Exercise details: Rewrite the records from the line containing "This screenshot has" through the end of the records, replacing "icon" with "button" and changing nothing else. Leave the pictures out of your answer.

Material for the task:
---*---
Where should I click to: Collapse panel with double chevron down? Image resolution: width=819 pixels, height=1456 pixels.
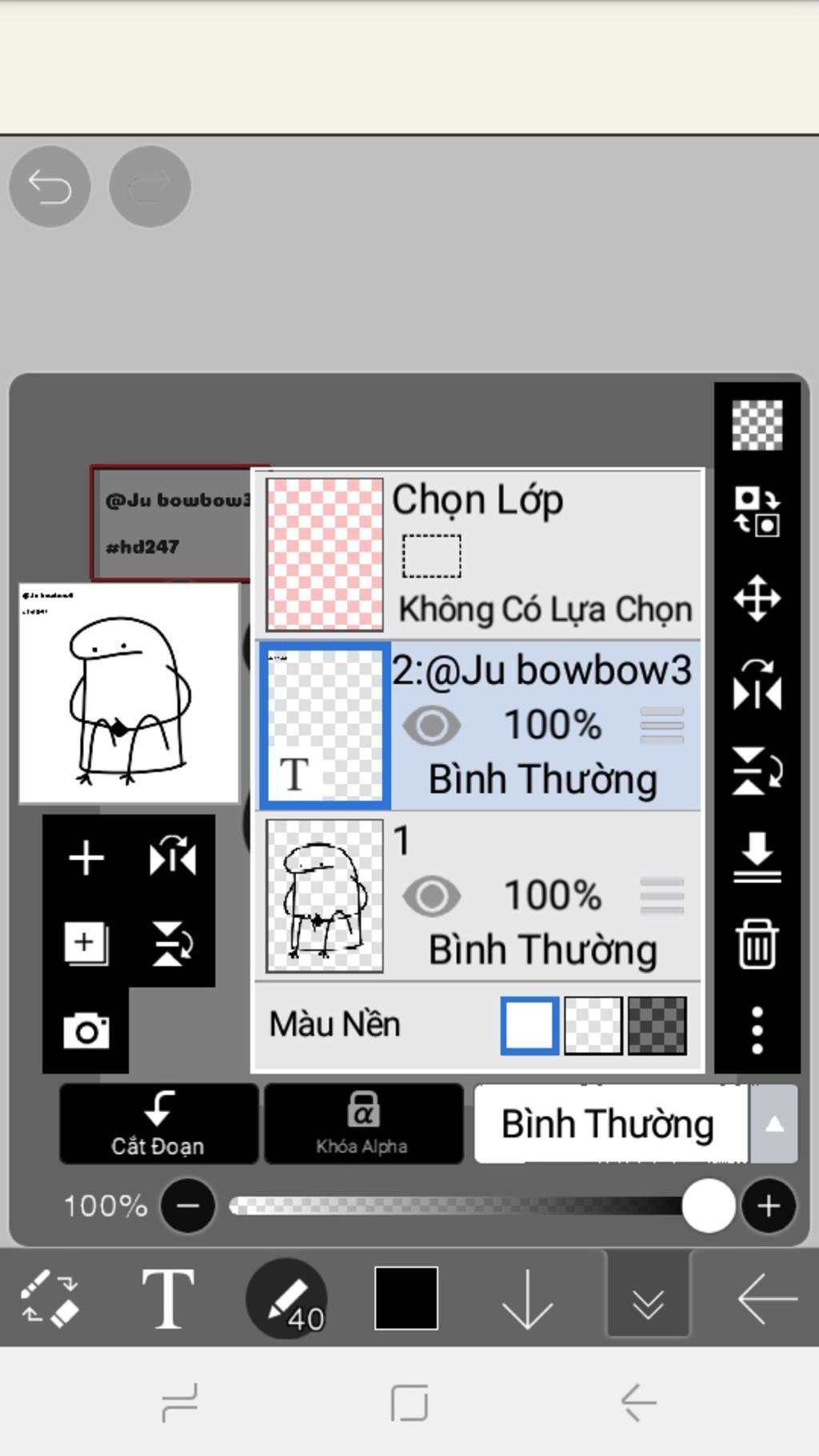[x=648, y=1296]
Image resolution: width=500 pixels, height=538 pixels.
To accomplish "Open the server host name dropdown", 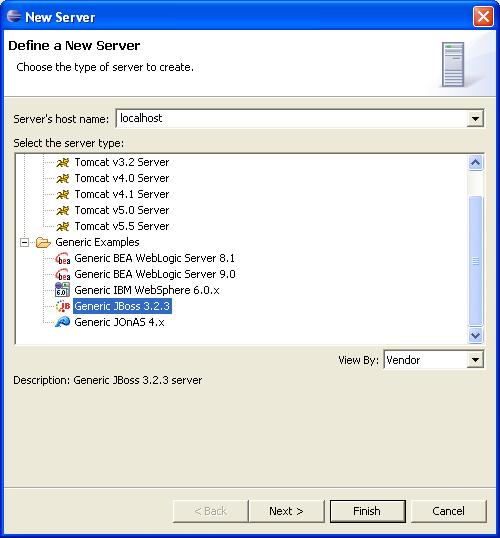I will [x=475, y=119].
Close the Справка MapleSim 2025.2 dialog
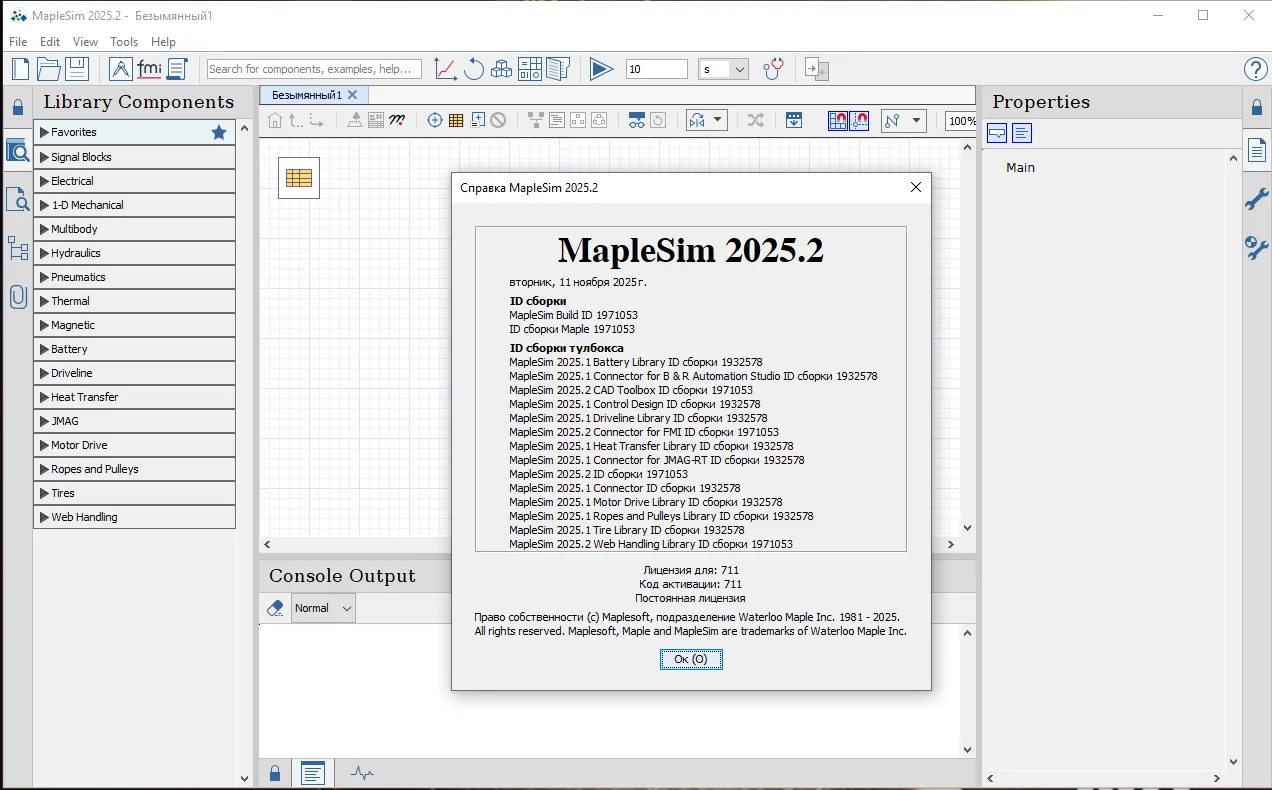The image size is (1272, 790). pyautogui.click(x=915, y=187)
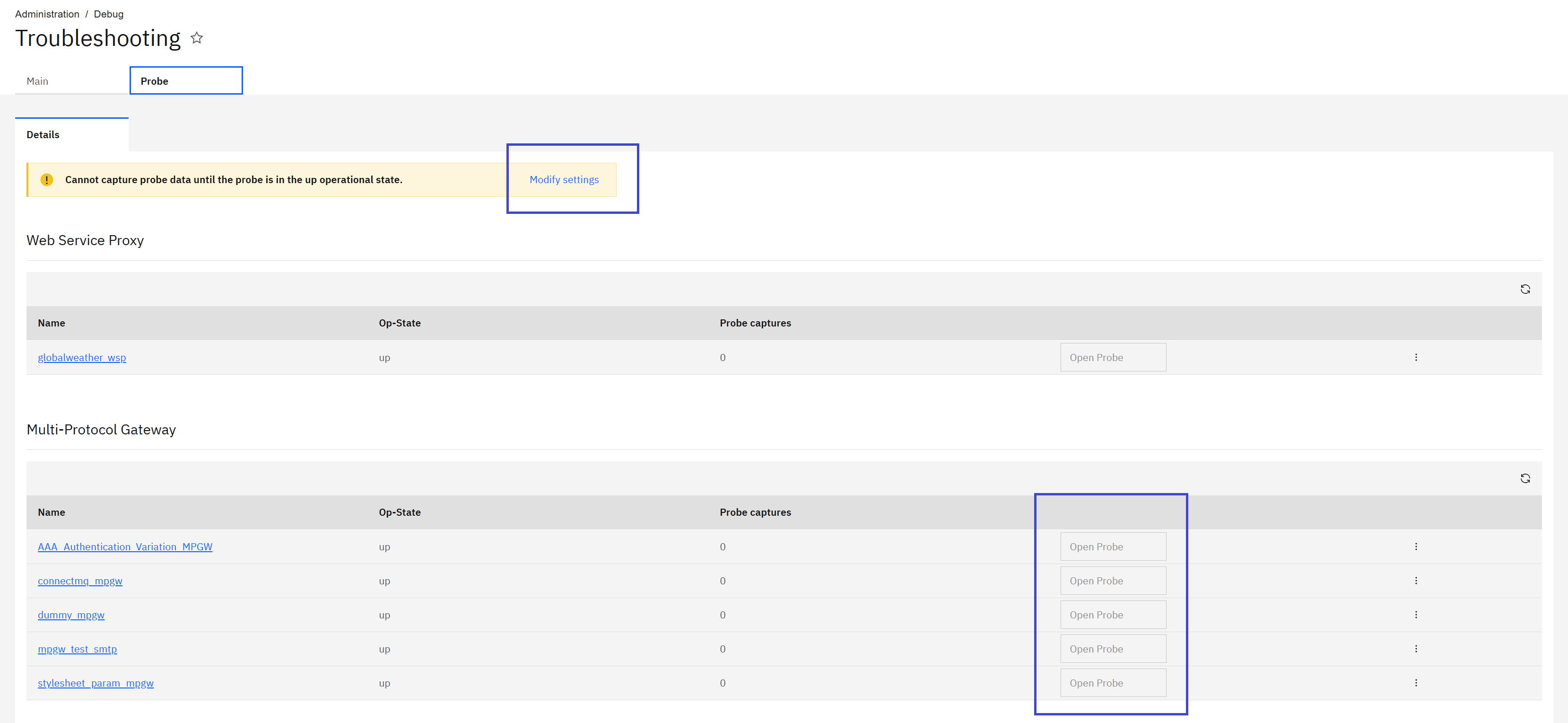The height and width of the screenshot is (723, 1568).
Task: Expand row actions for dummy_mpgw
Action: pyautogui.click(x=1416, y=615)
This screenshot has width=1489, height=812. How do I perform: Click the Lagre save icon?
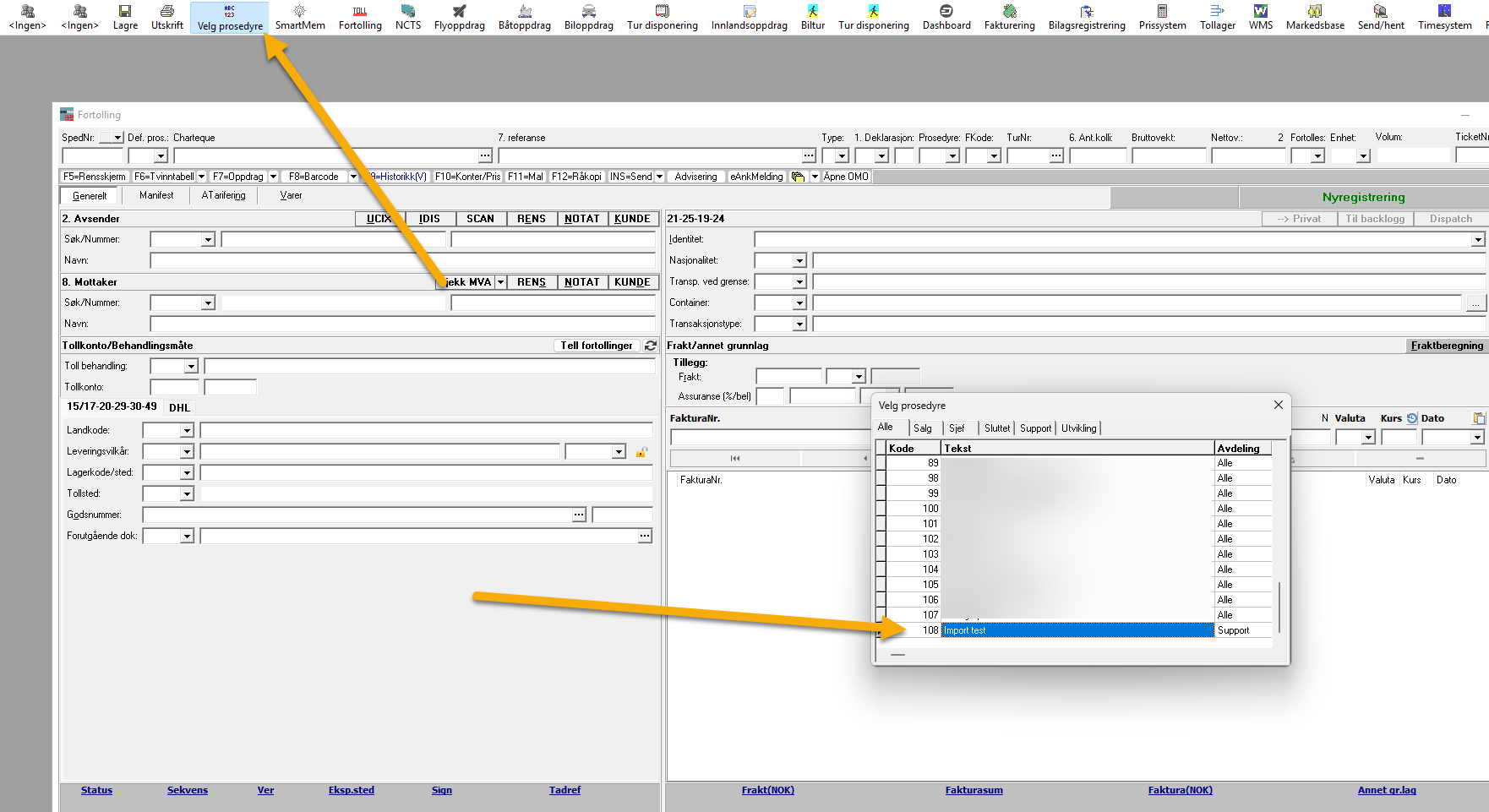tap(125, 16)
---*---
Result of this task:
This screenshot has width=1489, height=812. How do I perform: Click the Lagre save button?
tap(125, 16)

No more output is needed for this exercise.